Der Lauterer Vorstandsvorsitzende Stefan Kuntz. Foto: Uli Deck/Archiv Der Lauterer Vorstandsvorsitzende Stefan Kuntz. Foto: Uli Deck/Archiv
Kaiserslautern. 

Mit dem Rückkauf des Trainingszentrums und der Unterzeichnung eines neuen Pachtmodells für das Fritz-Walter-Stadion hat Fußball-Zweitligist 1. FC Kaiserslautern einen Meilenstein für die Zukunft gesetzt. Wie die Pfälzer am Dienstag mitteilten, wurde das Trainingszentrum am Fröhnerhof für 2,625 Millionen Euro erworben. Der Kaufpreis wurde in voller Höhe durch die Gelder der vom Verein vor zwei Jahren initiierten Betze-Anleihe beglichen.
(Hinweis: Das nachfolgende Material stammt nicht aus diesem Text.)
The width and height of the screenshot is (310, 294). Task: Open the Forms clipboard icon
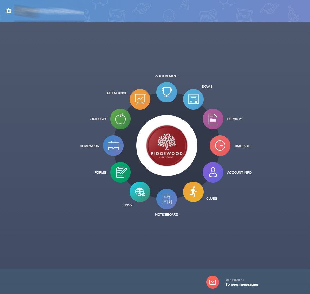[120, 172]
Zudem wurde bereits am Montag mit der Stadiongesellschaft Kaiserslautern für die Heimstätte auf dem Betzenberg eine an der Ligazugehörigkeit orientierte Pacht, die rückwirkend ab dem 1. Juli 2014 gilt, vertraglich fixiert. Demnach zahlt der Verein in der 2. Liga pro Saison 2,4 Millionen Euro, bei einem Aufstieg in die Bundesliga wären 3,6 Millionen Euro fällig.

Der Bund der Steuerzahler hatte die Lauterer Finanzpolitik im Vorjahr wegen angeblicher illegaler Beihilfen aus öffentlichen Mitteln scharf kritisiert. Der FCK hatte dies vehement zurückgewiesen. „Wir freuen uns sehr, dass trotz der ausgesprochen schwierigen Rahmenbedingungen und der unberechtigten negativen Berichterstattung das Zukunftsmodell nun endlich umgesetzt werden kann”, sagte FCK-Vorstandschef Stefan Kuntz.